Jaja Clinic staff members were pressed to strike with their unions. NMA officials even visited the clinic to try to force the doctors out, Akingbola says.

But a walkout would have left the university community without health care.

“Jaja staff were caught in the web, obeying their national body and also their statutory responsibility to the community,” Akingbola says.

Doctors at Jaja Clinic decided to provide skeletal services, and only in life-threatening emergencies.

“They opted to save lives and at the same time obey their national body,” Akingbola says.

With other government-owned hospitals and clinics on strike, many Nigerians in the area turned to Jaja Clinic for care.

During the walkouts, the clinic staff made concessions for people in need of medical treatment, especially for those who needed to be referred to other facilities, Akingbola says.

When necessary, Jaja Clinic refers patients to other hospitals, including University College Hospital, but those facilities were not operating at the time, he says.

“At the end of the day, the community was not pleased,” he says. “The staff made sacrifices that were not noticed. It is quite unfortunate.”

Akingbola says a current proposal would create two strands of service: One devoted to university students and another devoted to staff members, their dependents, and area residents.

That proposal would ensure better medical care for everyone, he says. Students would be seen faster and get better attention. Clinic staff would be better able to track communicable diseases.

“If you have someone with chronic cough, who has been coughing for over three months, you will want to have a look at the roommates,” Akingbola says. “You can track infectious diseases better. Those are the components of students’ health services that we were trying to build.”

Akingbola did not say what the services would cost or who would pay those costs. It’s not clear when the university hopes to enact the proposed changes.

It might take more than a new proposal to win students’ trust.

Daphne Ekpe, chairperson of Queen Idia Hall, says two emergencies occurred in her hall in the hours after Alaran died. She didn’t call for an ambulance because she knows the health service to be unresponsive.
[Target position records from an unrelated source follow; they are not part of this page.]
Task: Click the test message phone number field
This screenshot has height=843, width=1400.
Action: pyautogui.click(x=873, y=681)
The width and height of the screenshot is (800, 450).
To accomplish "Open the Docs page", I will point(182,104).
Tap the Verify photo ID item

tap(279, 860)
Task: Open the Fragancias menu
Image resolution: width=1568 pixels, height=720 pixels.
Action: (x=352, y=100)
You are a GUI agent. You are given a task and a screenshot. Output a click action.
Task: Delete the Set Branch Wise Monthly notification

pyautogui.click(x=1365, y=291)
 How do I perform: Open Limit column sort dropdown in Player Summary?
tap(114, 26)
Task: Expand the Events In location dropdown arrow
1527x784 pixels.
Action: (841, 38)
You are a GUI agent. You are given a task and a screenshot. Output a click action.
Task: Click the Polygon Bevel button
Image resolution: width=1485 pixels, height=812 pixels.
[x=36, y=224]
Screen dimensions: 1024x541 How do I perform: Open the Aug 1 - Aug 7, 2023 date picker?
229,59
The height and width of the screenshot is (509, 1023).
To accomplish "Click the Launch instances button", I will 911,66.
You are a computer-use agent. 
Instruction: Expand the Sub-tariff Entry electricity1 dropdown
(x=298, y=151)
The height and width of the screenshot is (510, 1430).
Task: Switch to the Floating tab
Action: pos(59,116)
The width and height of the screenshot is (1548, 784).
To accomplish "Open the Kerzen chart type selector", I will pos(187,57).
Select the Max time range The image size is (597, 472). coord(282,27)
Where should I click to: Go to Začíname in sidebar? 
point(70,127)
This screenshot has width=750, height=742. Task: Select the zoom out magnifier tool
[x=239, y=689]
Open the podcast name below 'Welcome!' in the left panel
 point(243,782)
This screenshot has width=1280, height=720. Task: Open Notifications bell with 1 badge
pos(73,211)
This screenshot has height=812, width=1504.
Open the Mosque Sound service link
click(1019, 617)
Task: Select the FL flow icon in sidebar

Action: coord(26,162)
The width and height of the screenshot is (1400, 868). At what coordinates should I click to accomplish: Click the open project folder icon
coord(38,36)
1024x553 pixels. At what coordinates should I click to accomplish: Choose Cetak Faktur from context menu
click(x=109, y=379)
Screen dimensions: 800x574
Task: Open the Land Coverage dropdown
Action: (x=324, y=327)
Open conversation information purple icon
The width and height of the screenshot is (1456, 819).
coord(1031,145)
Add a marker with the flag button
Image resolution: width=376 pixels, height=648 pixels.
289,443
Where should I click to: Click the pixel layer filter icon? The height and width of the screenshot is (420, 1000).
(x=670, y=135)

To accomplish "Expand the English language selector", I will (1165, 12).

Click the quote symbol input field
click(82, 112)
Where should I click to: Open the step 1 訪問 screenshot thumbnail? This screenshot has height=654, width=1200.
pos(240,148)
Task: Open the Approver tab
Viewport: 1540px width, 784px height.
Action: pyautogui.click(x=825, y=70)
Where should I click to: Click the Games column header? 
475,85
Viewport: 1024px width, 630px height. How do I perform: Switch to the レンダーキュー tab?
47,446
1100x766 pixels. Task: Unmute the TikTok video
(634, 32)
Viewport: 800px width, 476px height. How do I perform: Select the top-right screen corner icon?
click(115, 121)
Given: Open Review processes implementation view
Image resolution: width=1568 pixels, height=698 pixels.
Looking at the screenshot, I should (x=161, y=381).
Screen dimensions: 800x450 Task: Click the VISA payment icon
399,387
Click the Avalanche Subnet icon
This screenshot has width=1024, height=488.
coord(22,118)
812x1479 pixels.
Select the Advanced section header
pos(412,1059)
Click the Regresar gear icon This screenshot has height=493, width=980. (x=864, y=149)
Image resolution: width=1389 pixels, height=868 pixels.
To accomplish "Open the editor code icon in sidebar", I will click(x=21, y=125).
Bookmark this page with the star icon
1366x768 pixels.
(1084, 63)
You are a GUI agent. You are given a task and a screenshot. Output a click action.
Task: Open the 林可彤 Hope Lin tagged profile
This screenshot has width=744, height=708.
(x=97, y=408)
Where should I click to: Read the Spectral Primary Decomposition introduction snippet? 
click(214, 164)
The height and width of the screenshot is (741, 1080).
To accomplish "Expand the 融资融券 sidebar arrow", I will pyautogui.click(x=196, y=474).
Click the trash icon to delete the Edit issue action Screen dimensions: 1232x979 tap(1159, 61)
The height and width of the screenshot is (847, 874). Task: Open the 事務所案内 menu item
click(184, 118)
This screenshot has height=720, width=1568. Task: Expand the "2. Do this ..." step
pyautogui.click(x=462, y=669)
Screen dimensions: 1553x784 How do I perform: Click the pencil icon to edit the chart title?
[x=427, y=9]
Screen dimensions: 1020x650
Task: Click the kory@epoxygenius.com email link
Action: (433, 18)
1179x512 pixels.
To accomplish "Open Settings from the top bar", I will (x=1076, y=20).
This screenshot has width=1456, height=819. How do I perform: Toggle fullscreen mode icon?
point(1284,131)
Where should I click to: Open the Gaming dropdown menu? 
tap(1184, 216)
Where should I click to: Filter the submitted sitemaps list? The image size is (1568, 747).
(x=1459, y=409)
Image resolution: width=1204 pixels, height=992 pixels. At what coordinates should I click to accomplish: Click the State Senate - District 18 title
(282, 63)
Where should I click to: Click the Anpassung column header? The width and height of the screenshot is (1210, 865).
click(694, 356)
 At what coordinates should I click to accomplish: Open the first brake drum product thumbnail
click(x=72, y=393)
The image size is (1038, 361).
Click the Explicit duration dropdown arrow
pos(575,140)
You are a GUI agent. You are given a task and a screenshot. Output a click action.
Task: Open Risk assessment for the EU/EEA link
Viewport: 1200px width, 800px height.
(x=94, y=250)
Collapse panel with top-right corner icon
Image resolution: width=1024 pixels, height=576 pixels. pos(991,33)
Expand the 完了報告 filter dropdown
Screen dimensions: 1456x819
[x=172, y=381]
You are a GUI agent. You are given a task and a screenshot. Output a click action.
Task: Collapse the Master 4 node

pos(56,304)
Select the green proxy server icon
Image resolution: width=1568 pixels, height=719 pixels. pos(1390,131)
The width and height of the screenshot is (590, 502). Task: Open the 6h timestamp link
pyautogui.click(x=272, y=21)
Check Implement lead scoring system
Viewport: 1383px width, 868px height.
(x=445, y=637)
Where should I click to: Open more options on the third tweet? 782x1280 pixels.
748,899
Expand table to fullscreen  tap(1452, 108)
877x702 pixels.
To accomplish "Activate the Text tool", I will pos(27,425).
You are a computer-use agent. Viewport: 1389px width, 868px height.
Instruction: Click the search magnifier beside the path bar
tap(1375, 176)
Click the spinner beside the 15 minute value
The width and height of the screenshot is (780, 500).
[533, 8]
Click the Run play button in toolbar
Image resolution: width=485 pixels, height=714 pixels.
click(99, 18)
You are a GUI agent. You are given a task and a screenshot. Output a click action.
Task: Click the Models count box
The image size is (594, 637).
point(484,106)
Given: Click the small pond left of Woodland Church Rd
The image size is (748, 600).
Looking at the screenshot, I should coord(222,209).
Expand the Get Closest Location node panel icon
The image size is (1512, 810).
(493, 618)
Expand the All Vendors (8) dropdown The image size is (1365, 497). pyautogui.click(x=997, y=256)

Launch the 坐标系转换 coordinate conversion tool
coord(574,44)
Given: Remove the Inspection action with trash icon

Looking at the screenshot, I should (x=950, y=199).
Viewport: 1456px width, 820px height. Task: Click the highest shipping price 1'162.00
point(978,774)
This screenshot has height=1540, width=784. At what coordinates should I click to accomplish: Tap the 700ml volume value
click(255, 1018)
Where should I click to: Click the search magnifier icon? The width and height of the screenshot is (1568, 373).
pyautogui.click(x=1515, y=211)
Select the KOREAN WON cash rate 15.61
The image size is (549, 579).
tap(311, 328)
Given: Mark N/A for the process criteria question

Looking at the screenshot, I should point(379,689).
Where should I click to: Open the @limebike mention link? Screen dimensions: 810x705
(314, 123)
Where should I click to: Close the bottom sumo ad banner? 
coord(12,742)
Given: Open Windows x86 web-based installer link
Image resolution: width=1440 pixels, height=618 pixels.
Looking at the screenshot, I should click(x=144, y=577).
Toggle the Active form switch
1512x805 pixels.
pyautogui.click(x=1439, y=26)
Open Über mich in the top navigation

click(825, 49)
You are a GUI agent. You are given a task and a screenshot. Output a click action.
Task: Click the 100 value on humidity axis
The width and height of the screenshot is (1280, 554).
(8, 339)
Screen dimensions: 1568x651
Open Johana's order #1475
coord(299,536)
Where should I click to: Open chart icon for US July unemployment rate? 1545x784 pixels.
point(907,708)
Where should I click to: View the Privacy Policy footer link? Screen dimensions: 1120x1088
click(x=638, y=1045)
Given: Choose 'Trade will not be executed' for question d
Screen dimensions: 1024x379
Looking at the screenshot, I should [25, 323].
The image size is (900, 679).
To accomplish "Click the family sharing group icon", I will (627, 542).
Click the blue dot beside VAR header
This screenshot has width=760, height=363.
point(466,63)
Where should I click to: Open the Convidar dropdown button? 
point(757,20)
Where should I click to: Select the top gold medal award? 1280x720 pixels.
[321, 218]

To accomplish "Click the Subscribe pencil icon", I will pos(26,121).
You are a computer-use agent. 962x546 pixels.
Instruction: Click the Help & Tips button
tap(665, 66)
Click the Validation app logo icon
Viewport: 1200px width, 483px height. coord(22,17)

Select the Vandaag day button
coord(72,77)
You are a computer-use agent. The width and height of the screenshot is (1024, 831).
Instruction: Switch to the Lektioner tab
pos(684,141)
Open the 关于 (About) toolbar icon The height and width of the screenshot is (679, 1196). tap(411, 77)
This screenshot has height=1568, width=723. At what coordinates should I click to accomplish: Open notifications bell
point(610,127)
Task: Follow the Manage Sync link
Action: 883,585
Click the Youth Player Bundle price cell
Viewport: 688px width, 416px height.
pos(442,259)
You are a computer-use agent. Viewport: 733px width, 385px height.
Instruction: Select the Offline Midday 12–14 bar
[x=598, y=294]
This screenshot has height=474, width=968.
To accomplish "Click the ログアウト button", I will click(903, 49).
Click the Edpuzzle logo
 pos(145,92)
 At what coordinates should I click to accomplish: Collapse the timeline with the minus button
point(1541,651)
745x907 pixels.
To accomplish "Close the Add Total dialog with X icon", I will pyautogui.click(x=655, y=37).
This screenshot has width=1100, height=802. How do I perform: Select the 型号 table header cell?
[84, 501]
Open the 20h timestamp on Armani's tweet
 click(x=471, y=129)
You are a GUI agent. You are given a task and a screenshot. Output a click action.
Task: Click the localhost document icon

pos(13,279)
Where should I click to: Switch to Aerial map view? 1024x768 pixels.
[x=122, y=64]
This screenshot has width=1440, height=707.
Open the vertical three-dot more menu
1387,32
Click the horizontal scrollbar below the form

“What had already happened that night, I knew that I could not rely on the ambulance,” she says.

Both of those students were transported to Jaja Clinic by motorcycle, Ekpe says.

Some students look for alternatives to Jaja Clinic. When Olamide has a cold or fever, he goes off-campus in search of a helpful pharmacist.

“I will never go to Jaja again,” Olamide says. “If it is serious, I will go home.”

He hopes the system improves.

“If nothing changes, this thing can still repeat itself,” he says.